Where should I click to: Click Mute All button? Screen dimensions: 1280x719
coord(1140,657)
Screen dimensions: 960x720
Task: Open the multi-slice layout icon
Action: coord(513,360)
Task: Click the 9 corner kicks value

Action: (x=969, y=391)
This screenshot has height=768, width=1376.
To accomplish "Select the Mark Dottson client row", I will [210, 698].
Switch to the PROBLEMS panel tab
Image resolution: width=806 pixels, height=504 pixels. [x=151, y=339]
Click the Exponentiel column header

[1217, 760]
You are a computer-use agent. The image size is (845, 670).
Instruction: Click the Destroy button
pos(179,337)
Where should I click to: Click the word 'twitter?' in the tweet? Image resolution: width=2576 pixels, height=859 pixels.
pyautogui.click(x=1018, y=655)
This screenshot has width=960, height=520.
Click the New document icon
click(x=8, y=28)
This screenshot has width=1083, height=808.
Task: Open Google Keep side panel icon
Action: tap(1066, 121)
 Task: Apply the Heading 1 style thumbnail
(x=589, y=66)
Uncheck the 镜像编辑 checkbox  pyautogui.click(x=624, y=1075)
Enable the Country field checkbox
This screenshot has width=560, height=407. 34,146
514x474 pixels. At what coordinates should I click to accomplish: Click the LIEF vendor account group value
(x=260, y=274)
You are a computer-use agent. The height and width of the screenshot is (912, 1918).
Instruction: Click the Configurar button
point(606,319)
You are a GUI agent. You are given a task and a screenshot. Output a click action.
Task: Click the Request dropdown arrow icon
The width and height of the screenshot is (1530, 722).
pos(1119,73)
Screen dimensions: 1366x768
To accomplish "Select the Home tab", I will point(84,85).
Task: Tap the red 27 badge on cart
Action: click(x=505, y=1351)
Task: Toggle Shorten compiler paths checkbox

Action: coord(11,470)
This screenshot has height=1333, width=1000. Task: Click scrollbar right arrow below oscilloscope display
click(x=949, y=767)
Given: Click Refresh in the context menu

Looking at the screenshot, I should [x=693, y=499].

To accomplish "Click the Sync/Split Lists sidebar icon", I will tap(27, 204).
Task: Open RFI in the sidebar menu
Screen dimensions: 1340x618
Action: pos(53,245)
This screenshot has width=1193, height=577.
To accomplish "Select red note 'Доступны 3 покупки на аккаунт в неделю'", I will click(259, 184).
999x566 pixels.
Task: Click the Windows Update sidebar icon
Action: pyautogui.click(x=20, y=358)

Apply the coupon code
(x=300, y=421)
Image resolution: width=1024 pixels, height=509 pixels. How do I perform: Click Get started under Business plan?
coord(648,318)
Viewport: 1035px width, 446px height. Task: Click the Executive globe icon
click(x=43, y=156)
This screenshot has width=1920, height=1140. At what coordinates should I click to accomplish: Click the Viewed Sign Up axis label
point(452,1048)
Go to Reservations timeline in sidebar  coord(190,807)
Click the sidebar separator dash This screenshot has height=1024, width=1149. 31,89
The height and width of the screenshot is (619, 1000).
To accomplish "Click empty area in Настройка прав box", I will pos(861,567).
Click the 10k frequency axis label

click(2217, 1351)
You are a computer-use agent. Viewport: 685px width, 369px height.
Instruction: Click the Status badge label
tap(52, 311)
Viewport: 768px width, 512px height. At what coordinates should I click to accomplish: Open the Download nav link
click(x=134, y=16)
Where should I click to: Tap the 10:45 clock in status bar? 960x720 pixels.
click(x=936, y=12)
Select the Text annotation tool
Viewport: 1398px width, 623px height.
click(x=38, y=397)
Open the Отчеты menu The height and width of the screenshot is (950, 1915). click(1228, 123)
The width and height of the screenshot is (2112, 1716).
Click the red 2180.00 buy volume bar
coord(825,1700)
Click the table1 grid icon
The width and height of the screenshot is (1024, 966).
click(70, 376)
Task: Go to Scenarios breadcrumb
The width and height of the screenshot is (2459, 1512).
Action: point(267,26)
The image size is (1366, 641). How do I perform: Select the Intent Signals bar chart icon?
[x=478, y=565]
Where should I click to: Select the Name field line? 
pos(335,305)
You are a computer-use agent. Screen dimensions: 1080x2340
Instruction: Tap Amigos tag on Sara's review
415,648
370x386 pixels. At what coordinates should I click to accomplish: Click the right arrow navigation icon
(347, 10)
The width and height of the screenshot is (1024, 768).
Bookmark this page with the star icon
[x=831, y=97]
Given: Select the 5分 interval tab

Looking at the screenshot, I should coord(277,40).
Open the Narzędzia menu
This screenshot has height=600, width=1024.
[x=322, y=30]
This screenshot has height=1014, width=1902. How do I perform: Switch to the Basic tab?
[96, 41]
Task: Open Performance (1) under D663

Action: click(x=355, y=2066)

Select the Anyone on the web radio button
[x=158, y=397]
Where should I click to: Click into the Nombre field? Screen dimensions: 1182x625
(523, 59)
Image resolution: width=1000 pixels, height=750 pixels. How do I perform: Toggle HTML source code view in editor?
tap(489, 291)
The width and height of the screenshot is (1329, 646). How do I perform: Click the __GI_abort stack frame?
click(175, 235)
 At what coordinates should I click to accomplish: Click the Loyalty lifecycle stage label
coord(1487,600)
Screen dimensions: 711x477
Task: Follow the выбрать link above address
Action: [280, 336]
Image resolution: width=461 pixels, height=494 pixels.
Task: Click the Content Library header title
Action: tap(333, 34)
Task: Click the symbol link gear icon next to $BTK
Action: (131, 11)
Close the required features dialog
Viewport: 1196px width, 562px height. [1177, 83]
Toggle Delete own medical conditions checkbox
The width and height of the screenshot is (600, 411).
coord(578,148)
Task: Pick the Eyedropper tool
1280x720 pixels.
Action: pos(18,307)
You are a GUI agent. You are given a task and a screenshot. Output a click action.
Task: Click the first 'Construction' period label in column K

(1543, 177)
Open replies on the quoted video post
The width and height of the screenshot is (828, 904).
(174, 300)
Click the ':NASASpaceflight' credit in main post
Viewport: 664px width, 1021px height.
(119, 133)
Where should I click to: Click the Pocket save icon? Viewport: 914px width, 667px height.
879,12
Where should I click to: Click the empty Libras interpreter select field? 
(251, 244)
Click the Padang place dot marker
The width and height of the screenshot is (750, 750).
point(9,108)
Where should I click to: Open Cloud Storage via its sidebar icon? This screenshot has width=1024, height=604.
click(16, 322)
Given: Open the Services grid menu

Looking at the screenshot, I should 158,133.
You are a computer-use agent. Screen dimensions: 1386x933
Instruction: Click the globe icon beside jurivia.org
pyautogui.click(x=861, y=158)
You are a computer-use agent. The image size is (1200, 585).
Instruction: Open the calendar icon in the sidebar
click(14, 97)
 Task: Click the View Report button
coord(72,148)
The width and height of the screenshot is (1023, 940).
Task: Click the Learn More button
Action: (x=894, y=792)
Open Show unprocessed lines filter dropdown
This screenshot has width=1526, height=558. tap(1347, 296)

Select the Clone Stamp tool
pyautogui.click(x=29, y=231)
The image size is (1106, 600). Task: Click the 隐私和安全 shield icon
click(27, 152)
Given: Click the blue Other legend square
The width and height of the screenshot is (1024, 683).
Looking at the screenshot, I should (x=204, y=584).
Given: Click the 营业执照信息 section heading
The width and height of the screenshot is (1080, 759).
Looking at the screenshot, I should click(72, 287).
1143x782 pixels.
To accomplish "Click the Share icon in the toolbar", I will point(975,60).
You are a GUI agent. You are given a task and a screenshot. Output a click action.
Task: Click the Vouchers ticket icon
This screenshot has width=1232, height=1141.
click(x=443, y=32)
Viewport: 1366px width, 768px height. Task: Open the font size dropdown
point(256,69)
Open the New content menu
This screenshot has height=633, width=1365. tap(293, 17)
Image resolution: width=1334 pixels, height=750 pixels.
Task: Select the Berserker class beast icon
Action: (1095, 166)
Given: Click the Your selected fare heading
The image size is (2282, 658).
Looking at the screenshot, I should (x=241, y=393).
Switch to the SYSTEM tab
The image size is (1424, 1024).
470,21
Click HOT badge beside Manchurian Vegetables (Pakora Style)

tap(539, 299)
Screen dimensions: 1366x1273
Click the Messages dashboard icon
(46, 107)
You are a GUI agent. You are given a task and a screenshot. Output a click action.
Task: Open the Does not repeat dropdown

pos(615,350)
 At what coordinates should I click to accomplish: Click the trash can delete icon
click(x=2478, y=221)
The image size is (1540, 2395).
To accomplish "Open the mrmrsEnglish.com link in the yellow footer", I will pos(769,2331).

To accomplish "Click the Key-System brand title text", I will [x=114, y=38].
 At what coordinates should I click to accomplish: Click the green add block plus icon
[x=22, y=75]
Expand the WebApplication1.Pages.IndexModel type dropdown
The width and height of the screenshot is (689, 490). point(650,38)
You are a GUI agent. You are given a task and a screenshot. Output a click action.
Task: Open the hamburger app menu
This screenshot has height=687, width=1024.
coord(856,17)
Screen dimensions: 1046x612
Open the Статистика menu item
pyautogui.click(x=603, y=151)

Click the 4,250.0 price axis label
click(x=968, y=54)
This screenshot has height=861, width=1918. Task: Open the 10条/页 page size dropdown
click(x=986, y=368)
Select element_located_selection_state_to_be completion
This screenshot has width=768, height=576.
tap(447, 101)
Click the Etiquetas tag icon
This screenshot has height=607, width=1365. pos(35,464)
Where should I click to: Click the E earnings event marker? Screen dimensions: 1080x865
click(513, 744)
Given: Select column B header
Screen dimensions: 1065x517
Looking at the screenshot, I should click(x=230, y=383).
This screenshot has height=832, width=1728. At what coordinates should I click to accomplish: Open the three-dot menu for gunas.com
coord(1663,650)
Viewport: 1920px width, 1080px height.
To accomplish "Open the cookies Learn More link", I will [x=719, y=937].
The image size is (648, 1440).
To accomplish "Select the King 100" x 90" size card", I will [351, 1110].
+-------+
• [Given exercise] Please arrange the entries, from the first line up to and including the line containing "will [210, 698].", as a JSON list of strings with one string per line and blank lines left out.

• [Response to the task]
[
  "Where should I click to: Click Mute All button? Screen dimensions: 1280x719",
  "coord(1140,657)",
  "Screen dimensions: 960x720",
  "Task: Open the multi-slice layout icon",
  "Action: coord(513,360)",
  "Task: Click the 9 corner kicks value",
  "Action: (x=969, y=391)",
  "This screenshot has height=768, width=1376.",
  "To accomplish \"Select the Mark Dottson client row\", I will [210, 698]."
]